-- Provided information --

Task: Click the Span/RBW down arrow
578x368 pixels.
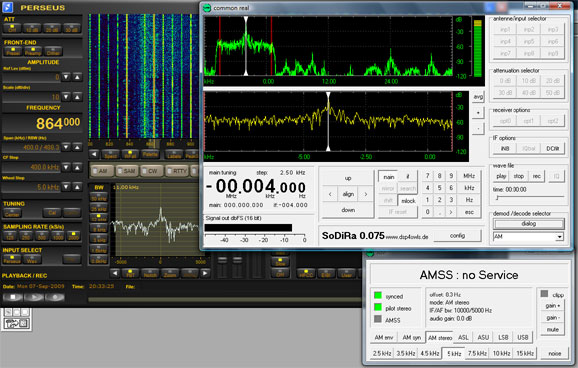Action: [66, 147]
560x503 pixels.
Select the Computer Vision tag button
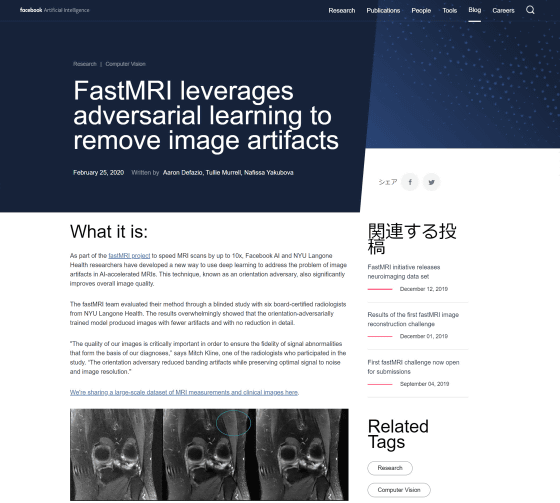[399, 490]
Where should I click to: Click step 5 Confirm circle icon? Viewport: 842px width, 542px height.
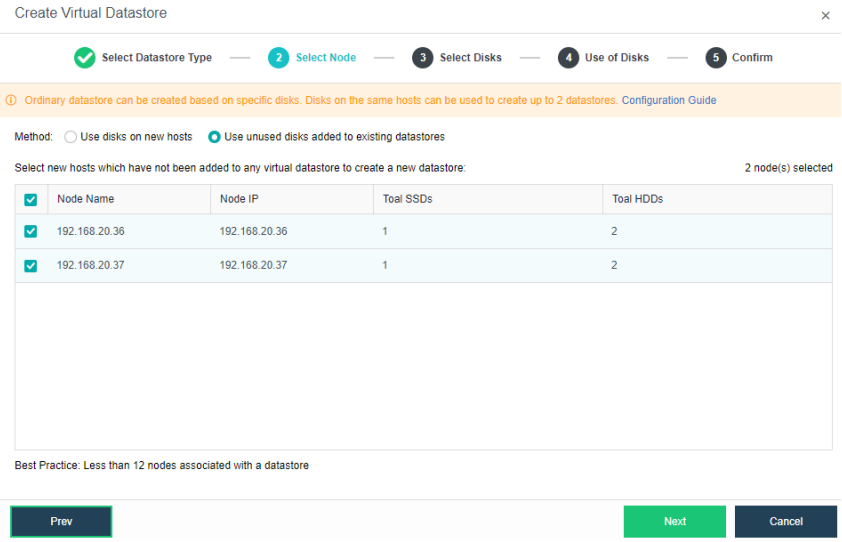click(715, 58)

-- Activity --
Return the lines from the one containing "560x503 pixels." through the last line of the records, both included, exactly as written and with no pictures.

-- Written solution --
560x503 pixels.
Select the Computer Vision tag button
[399, 490]
Where should I click to: Click step 5 Confirm circle icon? Viewport: 842px width, 542px height.
click(715, 58)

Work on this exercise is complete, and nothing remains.